The yen weakened beyond 105 per dollar for the first time since October 2008 on speculation the Bank of Japan will keep easing monetary policy to sustain a recovery as the Federal Reserve pares its debt purchases.
Japan’s currency headed for a nine-week drop, the longest loss since February, after data yesterday showed initial U.S. jobless claims fell more than economists forecast. It slid to a five-year low against the euro as Asian stocks rose for a ninth day, reducing the appeal of the yen as a haven. The majority of analysts polled by Bloomberg News see the BOJ increasing bond buying by June next year. Australia’s dollar was set for a 10th weekly decline, the longest streak in more than three decades.
“Assuming Fed tapering does proceed in a reasonably smooth manner, and we do see a step up in the pace of the BOJ’s quantitative easing, you could still argue that’s more consistent with dollar-yen nearer 110 than 100,” said Ray Attrill, the global co-head of currency strategy at National Australia Bank Ltd. in Sydney. “The relationship between between global stocks -- and Japanese stocks in particular -- and dollar-yen seems to be intact.”
The yen was little changed at 104.82 per dollar as of 1:21 p.m. in Tokyo from yesterday, after weakening to 105.03 for the first time since October 2008. The Japanese currency dropped 0.3 percent to 143.95 per euro, after reaching 144.06. The euro gained 0.3 percent to $1.3735. Australia’s dollar fell 0.1 percent to 88.87 U.S. cents.
The MSCI Asia Pacific Index rose 0.2 percent, while Japan’s Topix index gained 0.3 percent, after closing yesterday at its highest since 2008.
The yen has tumbled 0.7 percent against the dollar this week, and 1.1 percent versus the euro. Australia’s currency has dropped 0.4 percent against its U.S. peer since Dec. 20.
Japan’s industrial production expanded less than economists forecast last month. The preliminary figure released by the government today showed factory output gained 0.1 percent from October, compared with a median estimate for a 0.4 percent increase in a Bloomberg poll.
The nation’s consumer prices excluding fresh food rose 1.2 percent in November from a year earlier, official figures also showed today. The BOJ is targeting 2 percent inflation in 2015.
The central bank is buying more than 7 trillion yen ($66.8 billion) of government bonds each month in an attempt to end 15 years of deflation. Policy makers see significant scope to boost bond purchases if necessary to achieve their 2 percent inflation target, according to people familiar with the discussions.

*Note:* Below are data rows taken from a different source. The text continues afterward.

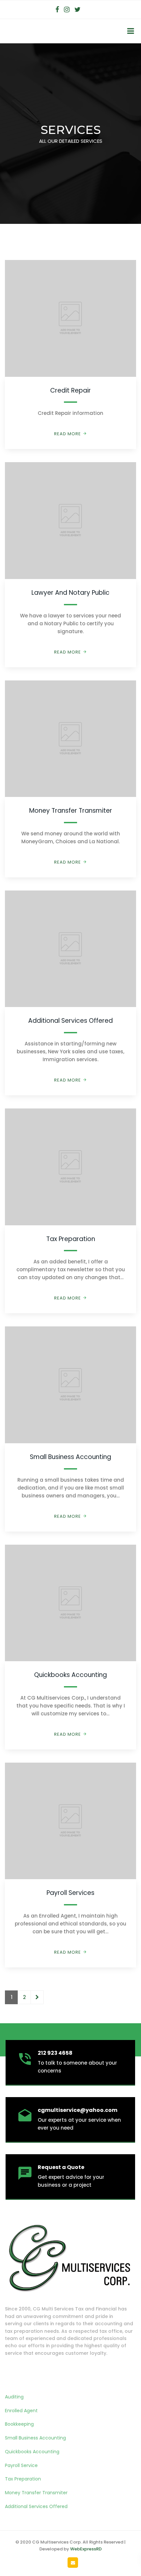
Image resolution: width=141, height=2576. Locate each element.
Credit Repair (70, 390)
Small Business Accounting (70, 1456)
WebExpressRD (86, 2549)
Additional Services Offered (70, 1020)
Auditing (14, 2397)
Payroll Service (21, 2465)
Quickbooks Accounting (70, 1674)
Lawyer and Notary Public (70, 592)
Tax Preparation (70, 1238)
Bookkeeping (19, 2424)
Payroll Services (70, 1892)
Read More (67, 434)
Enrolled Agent (21, 2410)
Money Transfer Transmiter (70, 810)
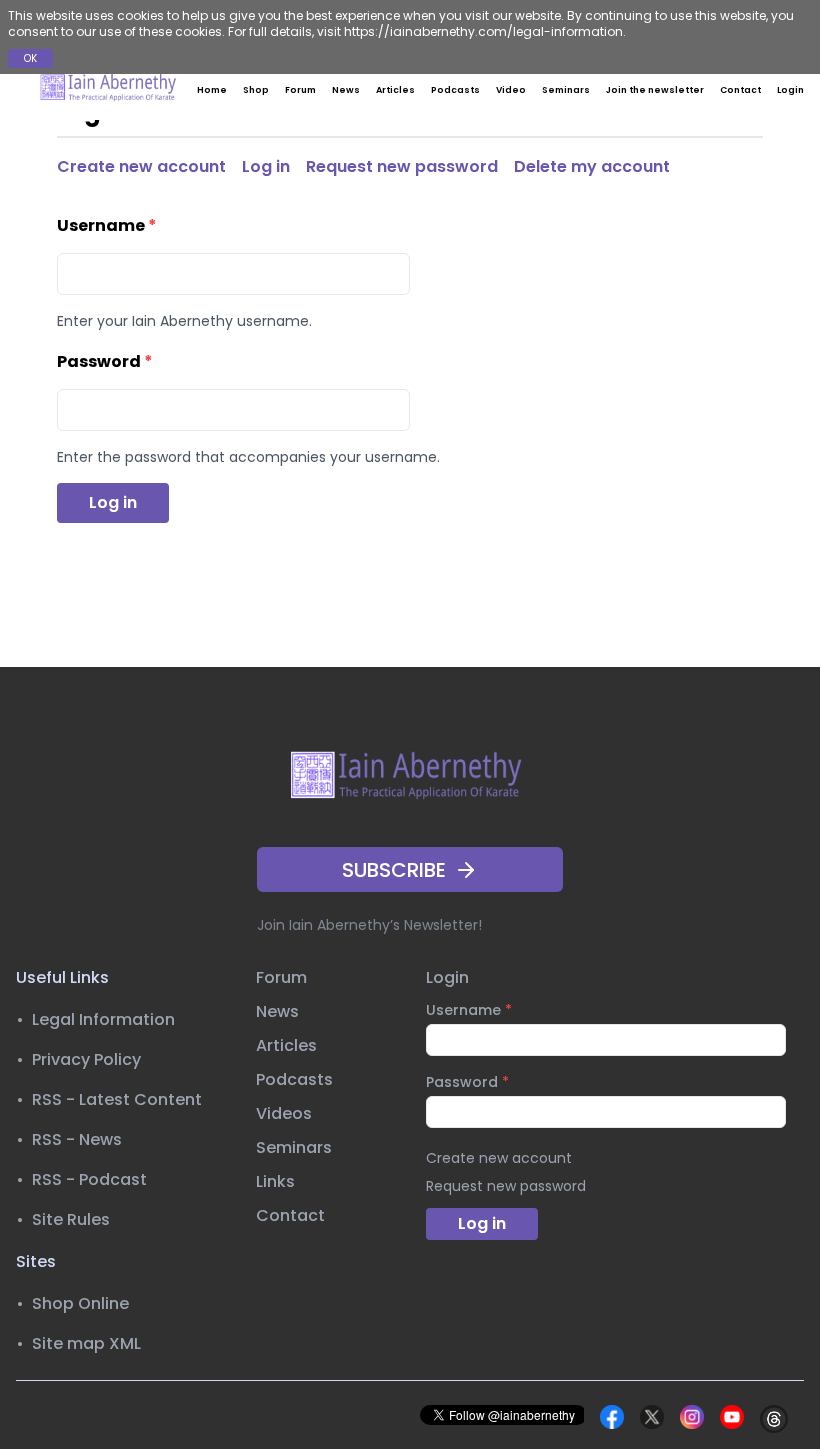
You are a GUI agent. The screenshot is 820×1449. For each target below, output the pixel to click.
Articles (395, 90)
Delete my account (592, 166)
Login (790, 90)
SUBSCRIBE (394, 870)
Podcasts (455, 90)
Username (107, 225)
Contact (740, 90)
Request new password (402, 166)
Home (212, 90)
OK (30, 58)
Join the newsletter (655, 90)
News (346, 90)
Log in (266, 166)
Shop (256, 90)
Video (511, 90)
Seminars (566, 90)
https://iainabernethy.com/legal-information (483, 31)
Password (105, 361)
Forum (300, 90)
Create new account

The Fed said Dec. 18 it plans to cut monthly asset purchases in January to $75 billion from $85 billion. Policy makers will probably reduce bond purchases in $10 billion increments over the next seven meetings before ending the program in December 2014, economists said in a Bloomberg survey published Dec. 19.
The Bloomberg ECO U.S. Surprise Index, which tracks the degree to which analysts under- or over-estimate trends in the business cycle, rose to the highest since July this month.
“The U.S. data has been coming in quite strong since the Fed decided to start tapering, while the market has expectations that in Japan stimulus could be increased,” said Etsuko Yamashita, the chief economist in New York at Sumitomo Mitsui Banking Corp. “A lot of people think dollar-yen will keep pushing higher next year.”
Futures traders increased bearish bets on the yen to a six-year high this month, figures from the Washington-based Commodity Futures Trading Commission show. The difference in the number of wagers by hedge funds and other large speculators on a decline in the yen versus the greenback compared with those on a gain -- so-called net shorts -- was 133,383 on Dec. 6, the most since July 2007.
The yen has slumped 16 percent this year, the most among 10 developed-market currencies tracked by Bloomberg Correlation-Weighted Indexes. The dollar has risen 3.9 percent, while the euro has been the best performer with an 8.6 percent gain. The Aussie has dropped 13 percent.